EKO Asset Management Partners is a New York-based investment management and advisory firm that develops and implements innovative approaches to financing conservation and environmental sustainability, including providing private equity and debt to ventures related to carbon, sustainable food, and green infrastructure.

The firm works with family offices and foundation investors — a segment that Scott sees increasingly growing more interested in deploying capital in strategic ways to solve specific problems. For example, these investors realize that strategic partnerships with other family offices and investors can have a bigger impact than doing one-off investments, and also generate attractive returns. Some of the areas he’s seeing the most interest by family offices and foundations is in solar companies, solar financing, energy efficiency financing, and sustainable seafood production, a rising investment theme at the firm.

The biggest challenge that Scott sees on an industry-wide level is the inability to communicate its successes to institutional investors in order to attract greater amounts of capital. He says there are a lot of positive trends in the cleantech and environment markets — such as carbon, climate, and water — including some strong exits and investors generating high returns on capital. But, so far, the industry has not been great about telling the story about opportunities in the sector, such as the fact that prices are dropping, demand is going up, and positive regulatory drivers.

In order to continue to grow, he says, the cleantech and environmental markets are going to have to do a better job at communicating successes to attract institutional investor assets at scale.

Paul Spencer, CEO, Clean Energy Collective: Community-Owned Solar Peaking Investor Interest

Community-solar project developer Clean Energy Collective (CEC) is one of the most active players in the space. Community-owned solar projects, or those that are collectively owned by participating utility customers that receive a credit on their electricity bills for the energy generated from the plant, represent a big untapped customer segment.

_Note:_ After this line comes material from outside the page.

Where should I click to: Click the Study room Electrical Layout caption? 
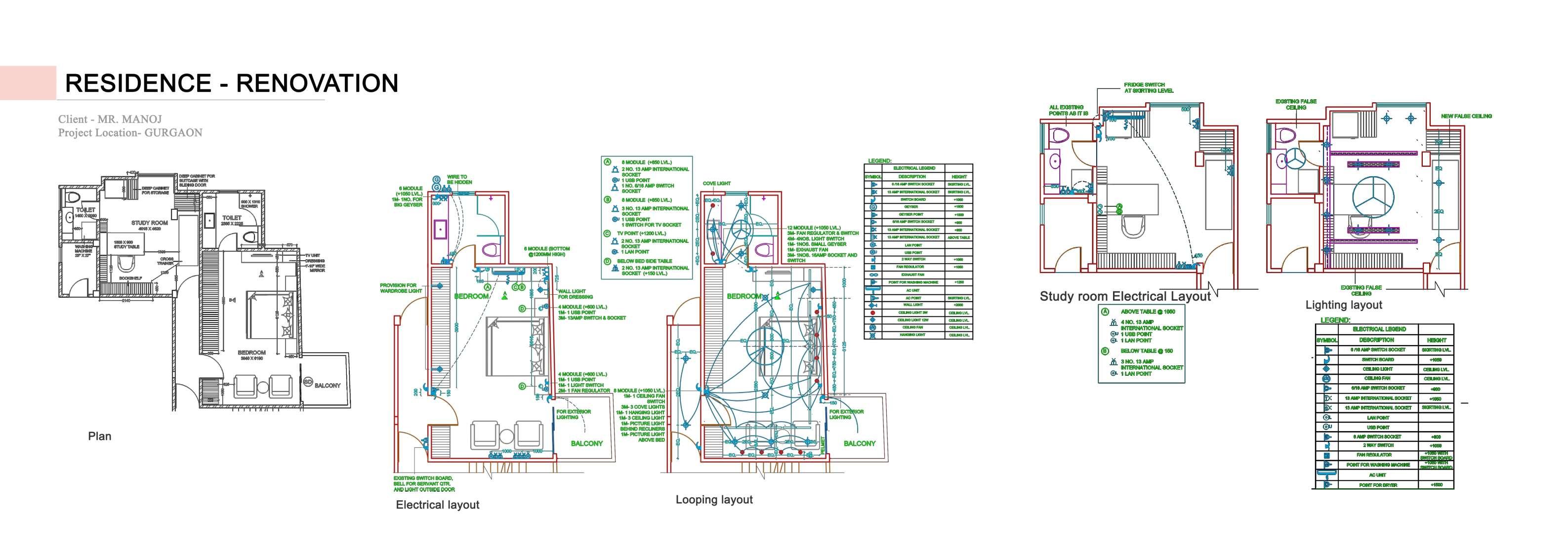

So far, CEC has developed projects in eight states: Colorado, Kansas, Massachusetts, Minnesota, New Mexico, Vermont, Wisconsin, and Wyoming. New York is likely next on that list as a bill is working its way through legislation now, according to the Times.

CEC’s CEO Paul Spencer will be speaking on the “Beyond Venture Capital: Funding Greentech Implementation” panel at NextWave.

In December 2012 CEC completed a $13 million series A with Black Coral Capital and New Energy Capital Cleantech Infrastructure Fund and is currently raising a Series B round. The company is five years old, has 80 employees and is based in Carbondale, Colorado.

According to Spencer, the company is growing very fast and is requiring larger amounts of capital to develop new projects. However, their biggest challenge is to trying to meet the expectations of larger investors, and getting to the “next rung” of the ladder to attract larger pools of capital. Currently, they are attracting debt funds in the mid-size $100 million range, but are now looking to attract larger funds in the $300 million range. On the positive side, they are seeing strong investor demand for community owned clean energy projects.

Spencer says that he is looking to meet with Yieldcos, debt providers, sponsor equity, tax equity, consumer finance, and corporate strategics during the conference in the hopes of raising new capital.